Aug 24th, 2008 | By Leslie Fox | Category: Fiction

Fantastic WorldsIn the year 527 al (after launch) the captain/navigator Constantine Smith arranged for his son Commodus Smith, to inherit civil and navigational command of the ship. Thus was born the Smith dynasty, which ruled unchallenged until the ascension of Quintus Smith to the throne in 811 al.

Shortly after Quintus took the throne he began a massive overhaul of the ship’s various bureaucracies. It was Quintus’ plan to streamline every interaction of the government with the people, and in this he succeeded completely. So successful was he in his campaign that he was able to grant early retirement to fully half of the administrative work forces.

So, thousands of suddenly retired bureaucrats found themselves with a bottomless well of spare time, and no clear way to fill it. A few managed to get new jobs, others filled the time to realize their creative ambitions, and the early days of Quintus’ reforms became known as a golden age for the arts. Others were less ambitious, they learned to cook Chinese food, became full time quilters, or took up Tai Chi.

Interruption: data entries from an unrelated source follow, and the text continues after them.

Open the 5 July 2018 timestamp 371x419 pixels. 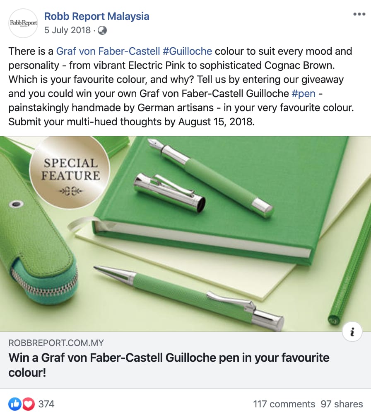point(67,30)
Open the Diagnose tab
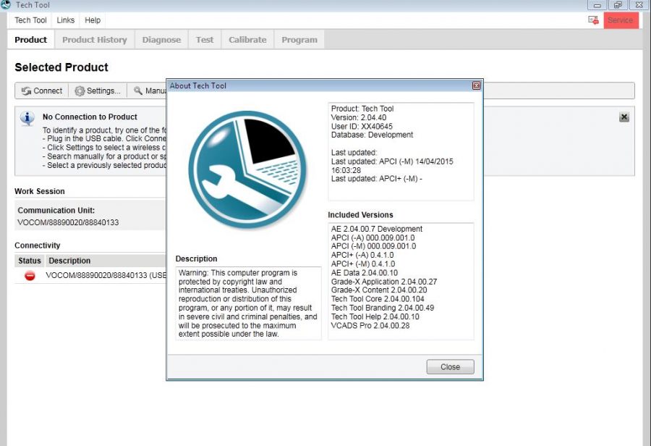Viewport: 651px width, 446px height. click(x=161, y=39)
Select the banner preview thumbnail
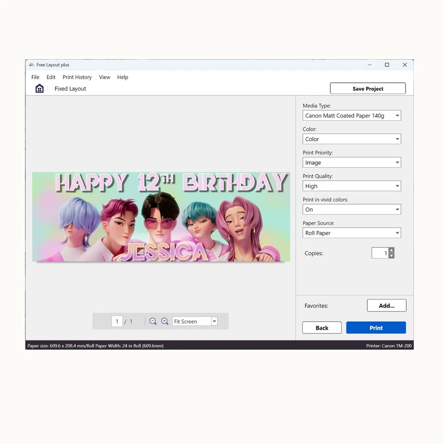 (x=161, y=217)
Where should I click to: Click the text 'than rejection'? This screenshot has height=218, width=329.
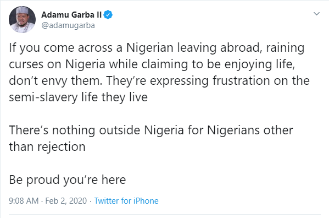(x=47, y=147)
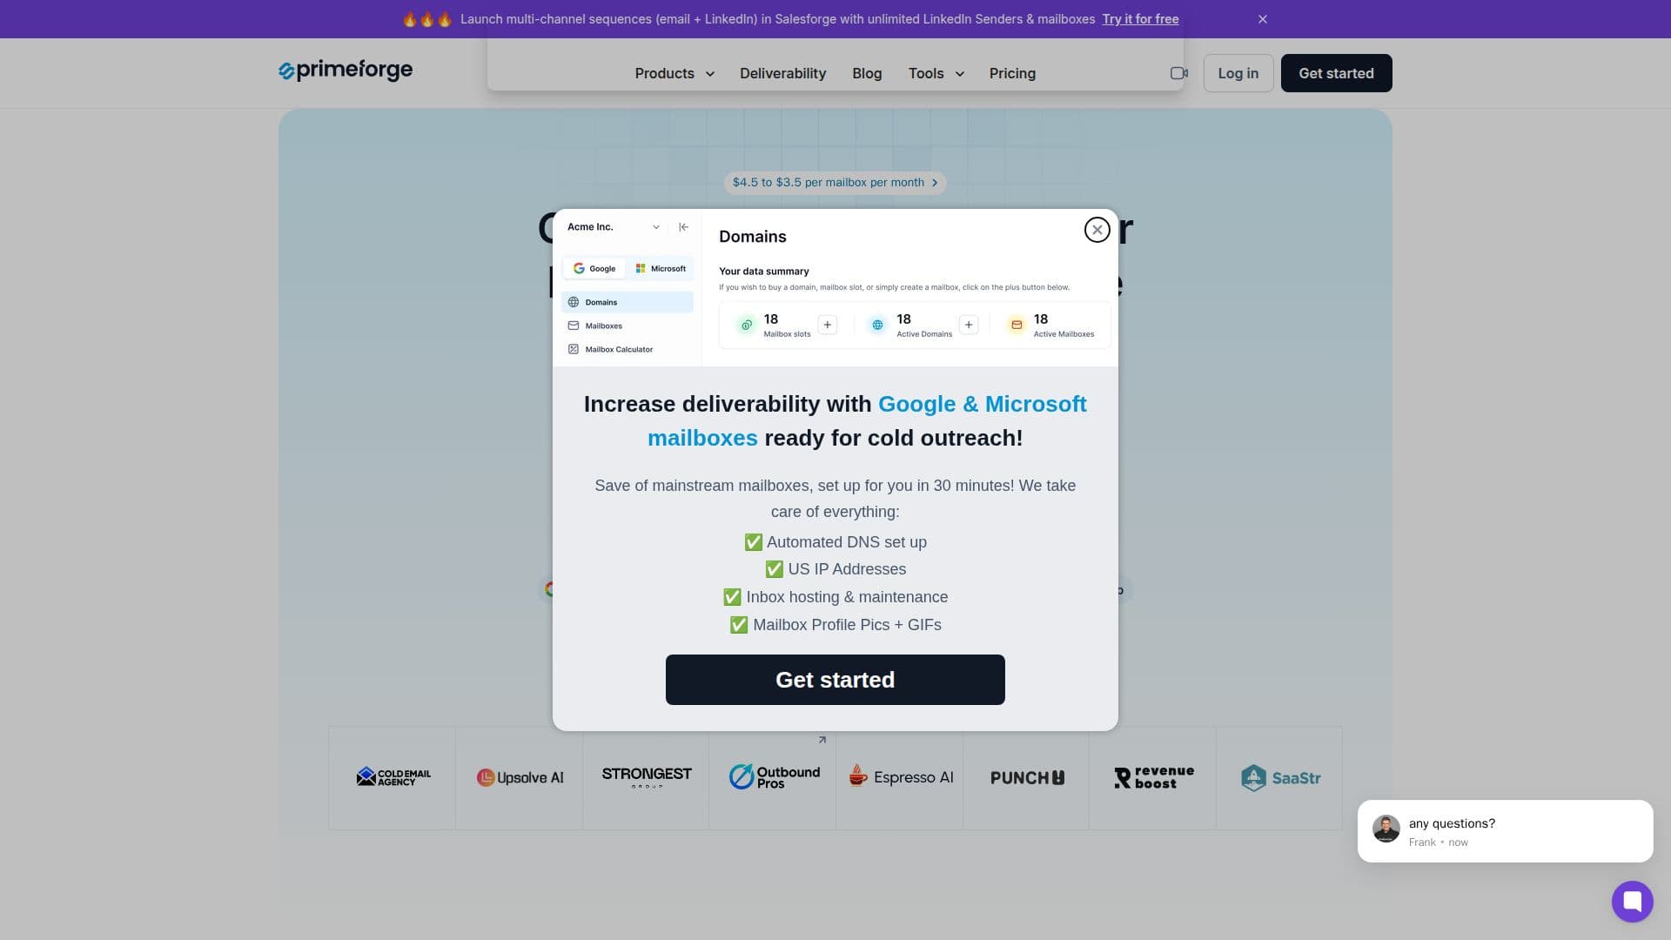
Task: Open Frank's any questions chat message
Action: click(x=1505, y=831)
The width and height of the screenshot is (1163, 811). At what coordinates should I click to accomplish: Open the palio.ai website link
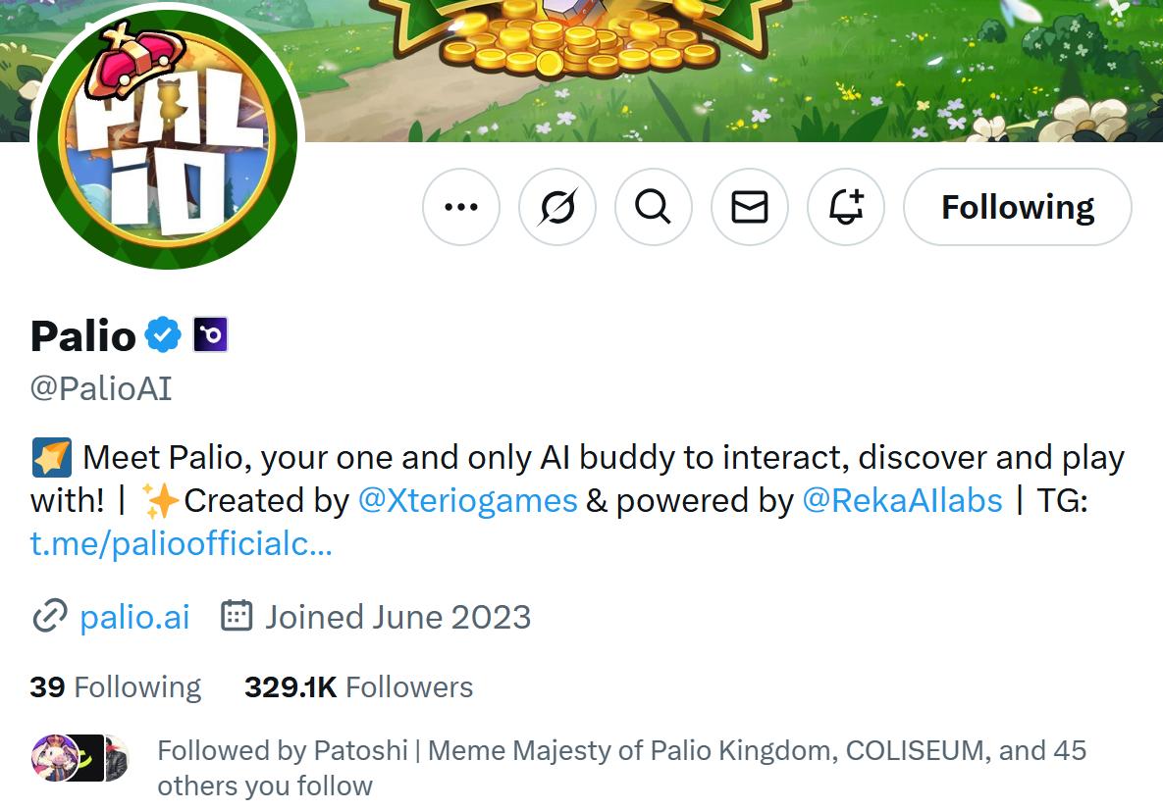click(134, 617)
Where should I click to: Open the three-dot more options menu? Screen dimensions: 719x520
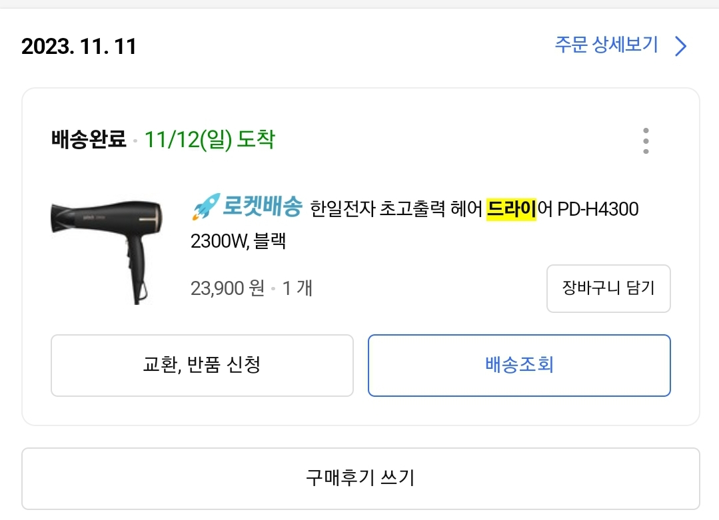[x=646, y=140]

For a few years things went swimmingly; former workers went on excitedly their plans for their free time, about the novel that they had been meaning to write, and how much better their racquetball game was getting. But then the first fruits of this freedom began to bear, and those who were less productive began to realize that they might never create something with their time, that they might as well spend it staring off into space for all they would accomplish with the opportunity. What to do with all this time, there was nowhere to travel to, nothing to volunteer at, and nowhere to put all those quilts. The sad fact was that it only took a thousand or so people to supply the necessities of life and keep the ship in good running condition, once Quintus cleared out all the redundancies there just wasn’t much left to do.

On top of this purposelessness was the resentment of those still working. They saw the retired having long beer fueled lunches, while they had to run about getting things done, but they didn’t see or understand the crippling malaise. Why should they be stuck with all the drudgery of maintaining the ship and growing food while their contemporaries sat around doing nothing?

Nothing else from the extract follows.